#### [PASSAGE FOR REVIEW]
Monotypic genus of crustaceans

Mirabestia is a monotypic genus of deep-sea amphipod crustaceans belonging to the monotypic family Mirabestiidae. The genus was first described in 2026 from specimens collected in the Clarion-Clipperton Zone.

== Characteristics ==
Mirabestia are distinguished by their unique appendage morphology and genetic divergence from other hadziid amphipods. The genus exhibits specialised deep-sea adaptations and diagnostic anatomical structures described from specimens from the Clarion–Clipperton Zone.

== Taxonomy ==
Mirabestia was described as part of a newly erected superfamily due to its distinct morphological and phylogenetic characteristics within the infraorder Hadziida. The family was established following analyses of diagnostic appendage structures and molecular data supporting its separation from related amphipod lineages. The genus was described together with the superfamily Mirabestioidea, the family Mirabestiidae, and the genus Pseudolepechinella.

== Species ==
The genus Mirabestia is monotypic, containing a single recognized species:

- Mirabestia maisie Horton, Valls Domedel, Stewart & Thurston, 2026

== Etymology ==
Mirabestia’s derives from Latin mirus meaning "wonderful" or "extraordinary". It is combined with bestia meaning "beast", to reference to the extraordinary morphology exhibited by the beast.

== Research ==
A taxonomy workshop focused on describing new amphipod species from the Clairon-Clipperton Zone was held in 2024 at the Department of Invertebrate Zoology and Hydrobiology, Faculty of Biology and Environmental Protection, and University of Łódź. The week-long event was organised by Anna Jażdżewska of the University of Łódź and Tammy Horton of the National Oceanography Centre, bringing together 16 experts and early-career researchers to collaborate on species identification and description. Collaborating institutions include Natural History Museum, the Canadian Museum of Nature, NIWA, the University of Hamburg, Senckenberg, and the University Museum of Bergen.

#### [SOURCE MATERIAL]

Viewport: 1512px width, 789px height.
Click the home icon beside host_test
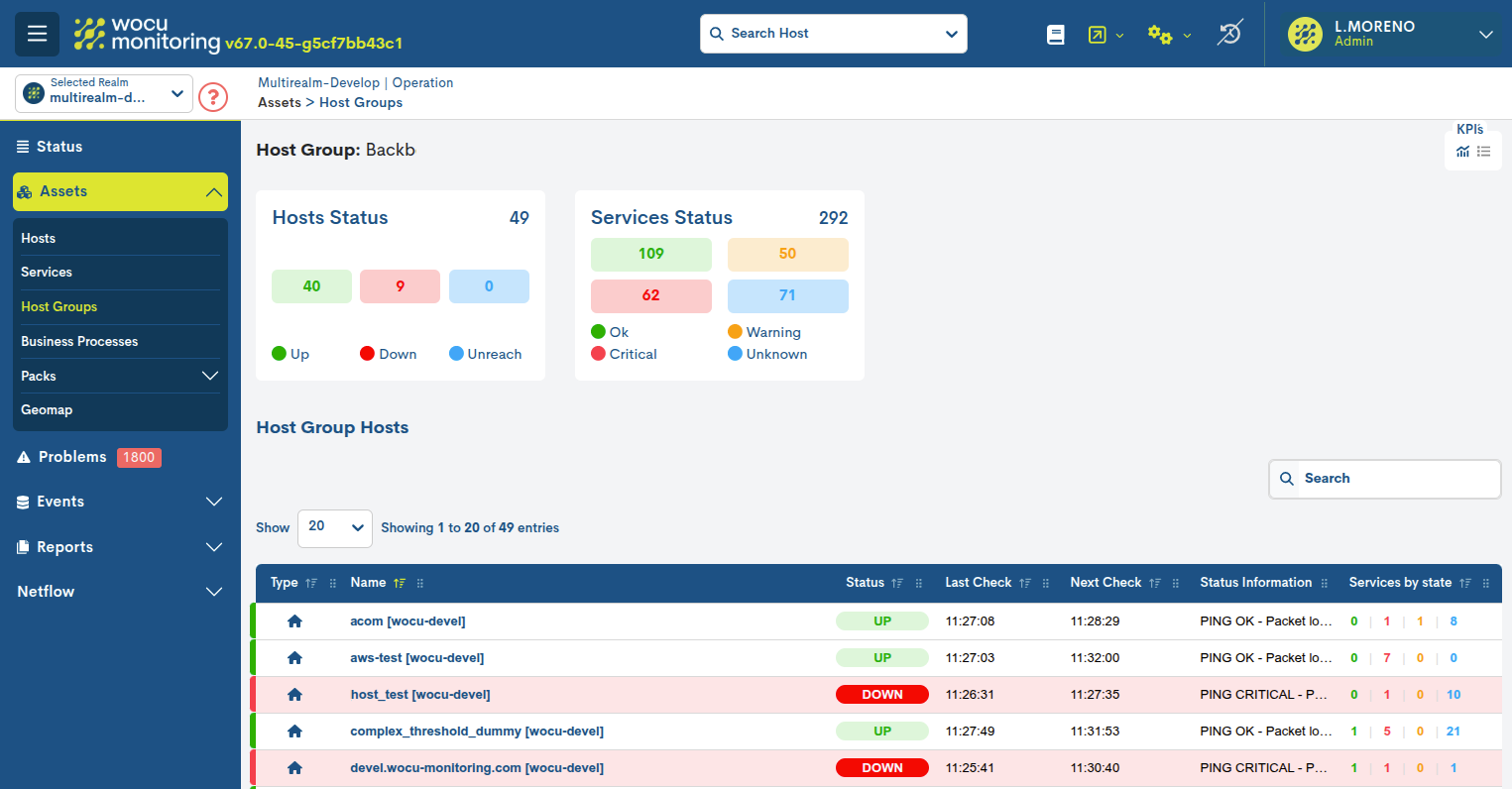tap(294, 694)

...

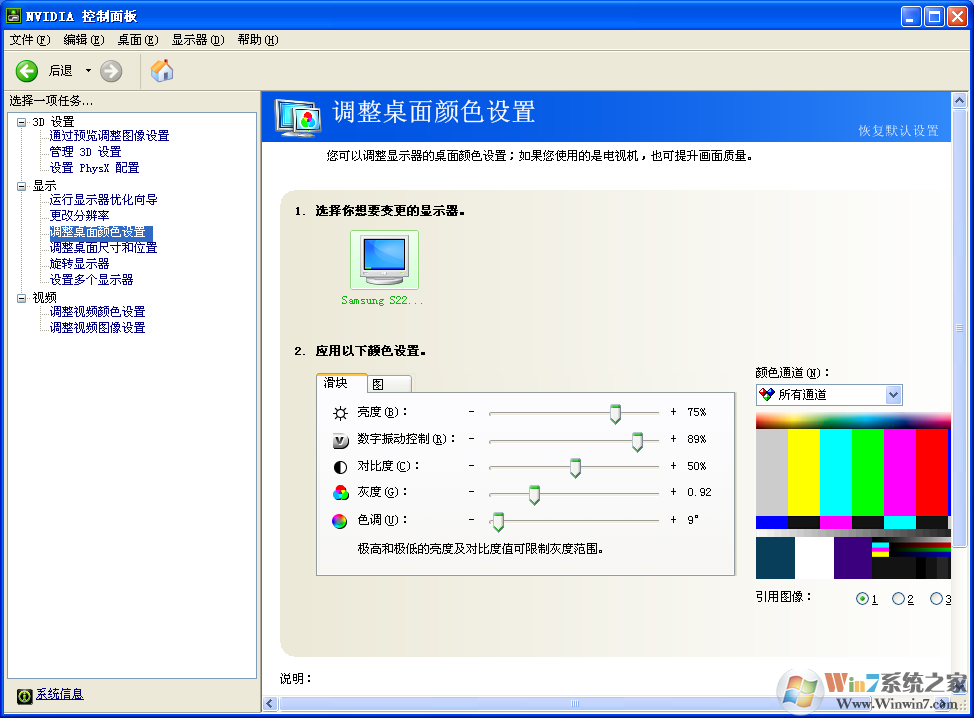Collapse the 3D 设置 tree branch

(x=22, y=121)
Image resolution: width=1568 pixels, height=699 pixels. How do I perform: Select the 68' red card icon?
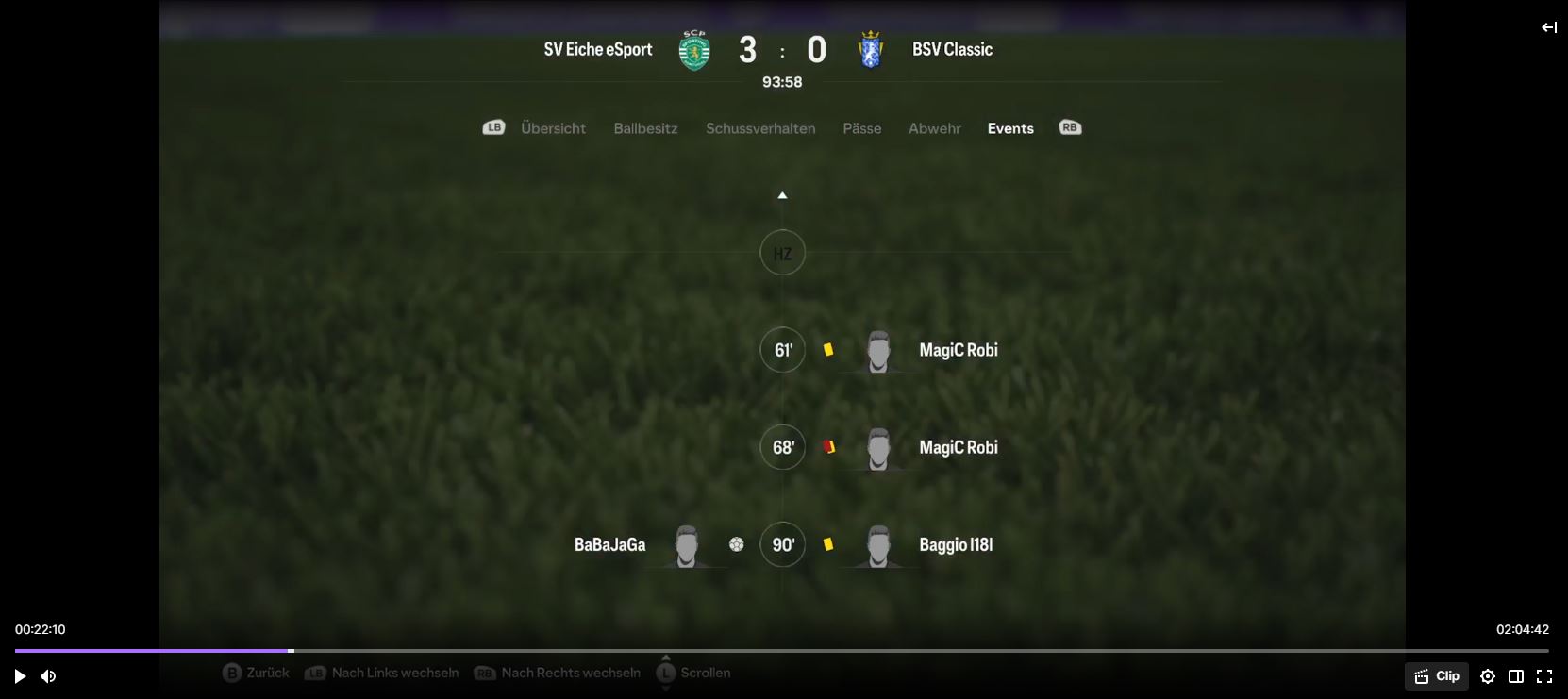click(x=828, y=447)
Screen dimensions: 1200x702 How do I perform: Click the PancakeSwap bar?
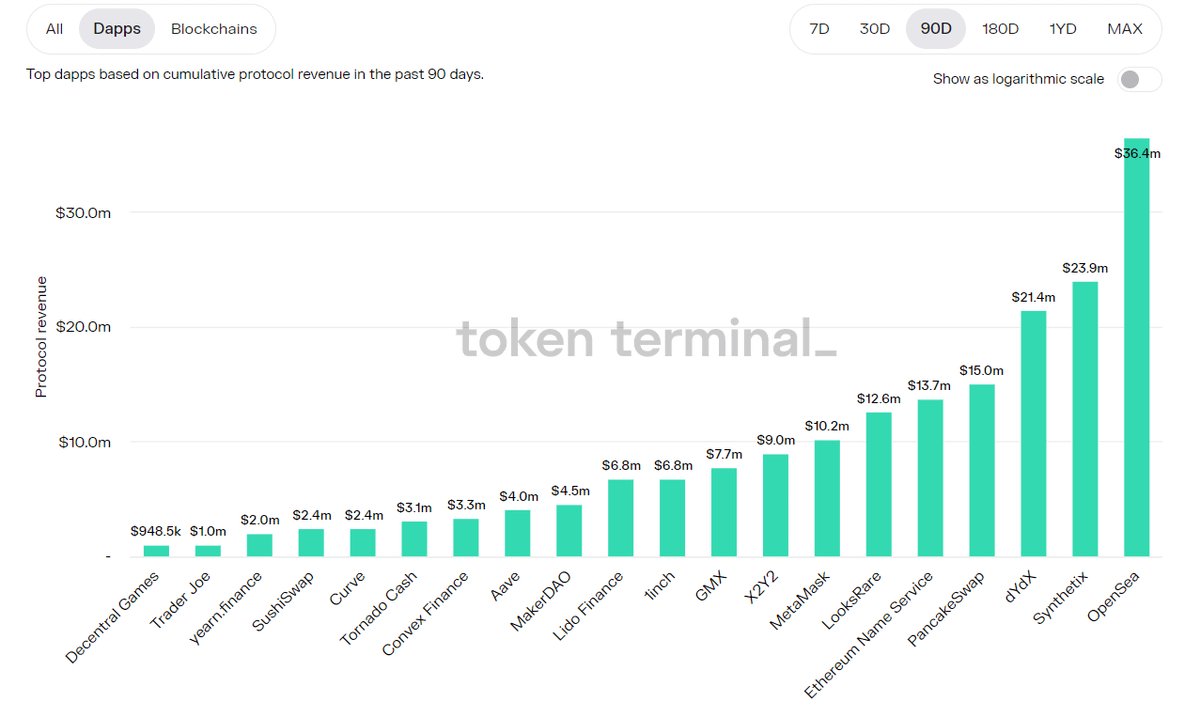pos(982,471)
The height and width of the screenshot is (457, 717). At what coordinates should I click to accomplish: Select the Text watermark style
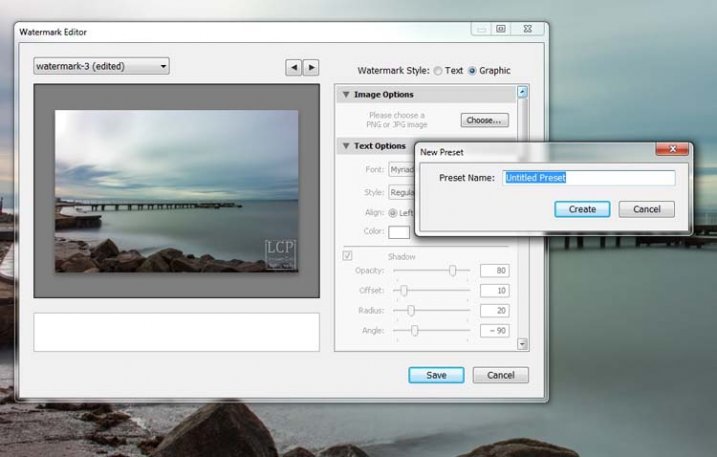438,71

---

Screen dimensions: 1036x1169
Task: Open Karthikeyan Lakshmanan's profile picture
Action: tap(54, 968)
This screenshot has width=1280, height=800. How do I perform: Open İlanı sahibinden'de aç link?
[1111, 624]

#### [WHAT YOU HAVE TO DO]
Decide whether each statement agrees with the passage on Mirabestia. Answer yes or no for each, and quote the words from the passage that decide it.
1. The genus Mirabestia contains more than one recognized species.
2. The taxonomy workshop lasted a week.
3. The workshop brought together 20 experts and early-career researchers.

#### [ANSWER FOR THE TASK]
1. No: "The genus Mirabestia is monotypic, containing a single recognized species"
2. Yes: "The week-long event"
3. No: "bringing together 16 experts and early-career researchers"